Long story short, the company has had a social engineering security-audit scare.

"It's all important information," the Boss blurts.

"It's not!" I retort. "You present your card, type in your PIN and press the green button - THAT'S IT. What the staff NEED to know is:

  1. Don't punch a hole in the card;
  2. Don't try and use it when its sandwiched into a bunch of other prox cards; and
  3. Don't give your card to some bloke at reception who says he just wants to nip outside for a smoke before the auditors get here but he left his card on his desk upstairs!"

"They found more issues than that," grumbles the Boss.

"Yes, yes," I reply. "They told us that our public wireless is less secure than James Dean's seatbelt and that we have no protection against drones spying on us through our unshaded windows. That said, completely changing our security system isn't going to help unless we change the way people use it."

"The new system is great!" the Boss burbles. "It has 1024-bit encryption, biometric measurements with user history and a dashboard on your phone to let you know about security issues."

In a stunning turn of events, the Boss - a mediocre IT manager at best - has convinced the Board to replace the company security system, triggering the immediate resignation of the Head of Security.

To add insult to idiocy, the Boss also convinced the Board he could do both roles until a successor is appointed.

"But it will still be used by idiots," I say. "Did you get the contract?"

"Of course," the Boss responds.

"And read - and understood - it?"

"The company lawyers looked it over before I signed it.." he mutters.

"THIS company's lawyers?"

"They look over all our contracts," the Boss says defensively.

"They looked over my contract," I reply, "- completely missing the addition of clause 85e about my daily onion bhaji entitlement."

"Yes." the Boss sighs, all too familiar with the after-effects of that.

"Or my clause 85e where I get two basement carparks, one in which I can park a van to use for central city storage," the PFY adds.

"What's your point?" the Boss snaps.

"The POINT is that if you write a document in the right way you can induce licence blindness," the PFY replies.

"You never put anything controversial in the first half of the document, when people are alert," I say. "And you never put anything dodgy on the last 2-4 pages. But somewhere around 2/3rds of the way into the document you start putting in clauses that are almost word-for-word copies of clauses on the previous page - but just with tiny changes to justify the additional clauses," I say.
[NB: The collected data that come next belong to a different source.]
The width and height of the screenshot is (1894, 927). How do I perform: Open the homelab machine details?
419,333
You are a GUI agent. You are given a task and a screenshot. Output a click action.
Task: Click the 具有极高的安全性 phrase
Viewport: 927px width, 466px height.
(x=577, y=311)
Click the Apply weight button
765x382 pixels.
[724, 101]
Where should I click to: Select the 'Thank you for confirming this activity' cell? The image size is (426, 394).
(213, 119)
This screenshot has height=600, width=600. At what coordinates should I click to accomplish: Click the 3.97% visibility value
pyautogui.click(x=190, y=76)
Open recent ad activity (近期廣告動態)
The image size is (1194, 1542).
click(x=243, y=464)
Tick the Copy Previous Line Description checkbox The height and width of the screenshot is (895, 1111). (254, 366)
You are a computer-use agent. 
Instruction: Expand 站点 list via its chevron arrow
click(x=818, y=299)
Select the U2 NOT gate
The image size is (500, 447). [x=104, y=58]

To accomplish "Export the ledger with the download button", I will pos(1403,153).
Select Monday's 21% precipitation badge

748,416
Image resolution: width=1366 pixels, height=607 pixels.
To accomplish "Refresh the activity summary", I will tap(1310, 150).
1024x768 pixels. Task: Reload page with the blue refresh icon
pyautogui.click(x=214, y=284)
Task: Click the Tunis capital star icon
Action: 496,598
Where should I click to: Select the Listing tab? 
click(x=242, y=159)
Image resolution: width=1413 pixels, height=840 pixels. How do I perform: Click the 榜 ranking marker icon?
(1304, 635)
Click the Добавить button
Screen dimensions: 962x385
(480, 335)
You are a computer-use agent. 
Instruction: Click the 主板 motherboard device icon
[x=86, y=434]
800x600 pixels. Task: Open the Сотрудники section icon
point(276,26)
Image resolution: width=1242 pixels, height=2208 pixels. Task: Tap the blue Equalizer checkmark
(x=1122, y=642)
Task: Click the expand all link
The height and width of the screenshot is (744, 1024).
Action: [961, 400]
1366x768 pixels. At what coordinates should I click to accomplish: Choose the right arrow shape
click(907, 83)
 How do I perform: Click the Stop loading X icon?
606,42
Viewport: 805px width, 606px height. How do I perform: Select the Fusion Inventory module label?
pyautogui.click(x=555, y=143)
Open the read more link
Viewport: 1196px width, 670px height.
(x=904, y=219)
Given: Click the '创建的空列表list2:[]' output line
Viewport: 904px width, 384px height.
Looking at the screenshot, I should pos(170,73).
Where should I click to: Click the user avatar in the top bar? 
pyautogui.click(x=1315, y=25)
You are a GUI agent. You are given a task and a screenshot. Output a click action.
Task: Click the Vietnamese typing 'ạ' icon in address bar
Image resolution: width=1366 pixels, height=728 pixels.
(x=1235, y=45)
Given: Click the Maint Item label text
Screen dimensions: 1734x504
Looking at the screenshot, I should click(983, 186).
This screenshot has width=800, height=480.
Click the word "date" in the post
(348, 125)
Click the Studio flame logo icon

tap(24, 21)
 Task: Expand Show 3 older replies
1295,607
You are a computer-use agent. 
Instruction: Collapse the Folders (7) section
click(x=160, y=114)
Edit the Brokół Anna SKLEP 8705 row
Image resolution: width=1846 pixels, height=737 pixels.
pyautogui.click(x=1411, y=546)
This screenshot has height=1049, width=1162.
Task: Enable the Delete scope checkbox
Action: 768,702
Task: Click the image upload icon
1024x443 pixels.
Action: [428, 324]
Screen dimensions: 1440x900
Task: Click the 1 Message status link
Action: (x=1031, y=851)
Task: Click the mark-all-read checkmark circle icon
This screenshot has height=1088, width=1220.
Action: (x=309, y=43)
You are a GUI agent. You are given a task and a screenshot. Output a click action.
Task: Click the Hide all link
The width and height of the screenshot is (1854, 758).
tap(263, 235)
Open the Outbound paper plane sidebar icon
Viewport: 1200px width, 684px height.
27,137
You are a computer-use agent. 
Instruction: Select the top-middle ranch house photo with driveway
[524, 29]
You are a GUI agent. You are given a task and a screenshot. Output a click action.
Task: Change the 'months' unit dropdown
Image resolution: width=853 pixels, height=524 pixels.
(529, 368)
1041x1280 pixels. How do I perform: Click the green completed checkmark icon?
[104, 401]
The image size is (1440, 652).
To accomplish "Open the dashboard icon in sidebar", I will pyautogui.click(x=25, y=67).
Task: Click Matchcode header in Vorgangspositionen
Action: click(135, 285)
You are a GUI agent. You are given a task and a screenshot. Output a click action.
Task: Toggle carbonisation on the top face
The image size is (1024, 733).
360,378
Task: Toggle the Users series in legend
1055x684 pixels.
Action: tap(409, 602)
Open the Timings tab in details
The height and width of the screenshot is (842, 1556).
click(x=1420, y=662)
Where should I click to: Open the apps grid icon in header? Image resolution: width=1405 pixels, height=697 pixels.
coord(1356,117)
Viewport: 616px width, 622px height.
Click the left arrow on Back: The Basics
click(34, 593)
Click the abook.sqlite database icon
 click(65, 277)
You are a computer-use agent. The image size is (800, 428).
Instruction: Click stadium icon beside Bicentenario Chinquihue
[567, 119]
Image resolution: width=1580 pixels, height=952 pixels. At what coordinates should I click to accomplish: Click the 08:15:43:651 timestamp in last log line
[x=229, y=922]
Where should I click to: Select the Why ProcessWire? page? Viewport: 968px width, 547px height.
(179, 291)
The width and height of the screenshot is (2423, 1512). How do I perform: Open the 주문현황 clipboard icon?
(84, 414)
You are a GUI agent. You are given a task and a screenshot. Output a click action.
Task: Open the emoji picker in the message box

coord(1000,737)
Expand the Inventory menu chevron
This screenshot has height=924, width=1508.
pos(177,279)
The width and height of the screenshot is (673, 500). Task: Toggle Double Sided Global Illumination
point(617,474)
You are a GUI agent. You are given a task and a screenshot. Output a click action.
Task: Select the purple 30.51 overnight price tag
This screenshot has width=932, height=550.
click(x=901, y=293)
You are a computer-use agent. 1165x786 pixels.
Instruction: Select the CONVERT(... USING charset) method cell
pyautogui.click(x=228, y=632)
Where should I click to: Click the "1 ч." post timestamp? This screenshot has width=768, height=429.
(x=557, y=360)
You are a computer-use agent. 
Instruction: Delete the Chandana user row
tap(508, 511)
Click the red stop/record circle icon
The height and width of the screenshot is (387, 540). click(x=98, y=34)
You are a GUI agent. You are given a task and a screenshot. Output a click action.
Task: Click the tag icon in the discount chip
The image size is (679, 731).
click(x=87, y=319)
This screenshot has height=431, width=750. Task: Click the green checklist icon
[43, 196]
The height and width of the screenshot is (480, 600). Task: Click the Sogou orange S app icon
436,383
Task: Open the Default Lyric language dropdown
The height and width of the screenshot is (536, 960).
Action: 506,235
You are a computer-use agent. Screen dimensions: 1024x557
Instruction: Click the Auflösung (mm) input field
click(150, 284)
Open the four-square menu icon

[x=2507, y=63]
Warming to my theme, I add: "Like: you have a set of 10 clauses where you itemise that the client will not reverse-engineer a software product, will not reverse-engineer a hardware product, will not reverse-engineer a firmware product.. etc. THEN you have another set of 10 clauses where the client will not allow others to reverse-engineer etc, etc, and another 10 clauses about always informing the vendor if someone has attempted to reverse-engineer a software product, a hardware product, a firmware product, etc.

"Before the reader knows it they're dropping off to sleep and aren't really sure which page they were on before they got drowsy."

"Yyyyyessss?" the Boss says uncertainly.

I continue: "So they read it again, lose their place - and their will to live - again, then get to a new set of 10 clauses about how the client will, I dunno, pay for the software licence on or before some day; pay for the hardware licence on or before some day; pay for the firmware licence on or before some day. Then get another 10 clauses about how the client will pay interest at the bank rate plus 2 per cent for late payments on the software licence on or before some date; how they will pay interest at the bank rate plus 2 per cent for late payments on or before some date; how they will buy us both new cars on or before some day; how they will not replace the existing security system on or before some future date; how they will reinstate the Head of Security with full backpay on or before some day, etc."

"Is that what we signed?" the Boss sighs, having recognised some familiar clauses in my monologue.

"Oh yes."

"So there's no new security system?"

"Oh no."

"And there was no security audit?" "No. But I will be needing that new car..."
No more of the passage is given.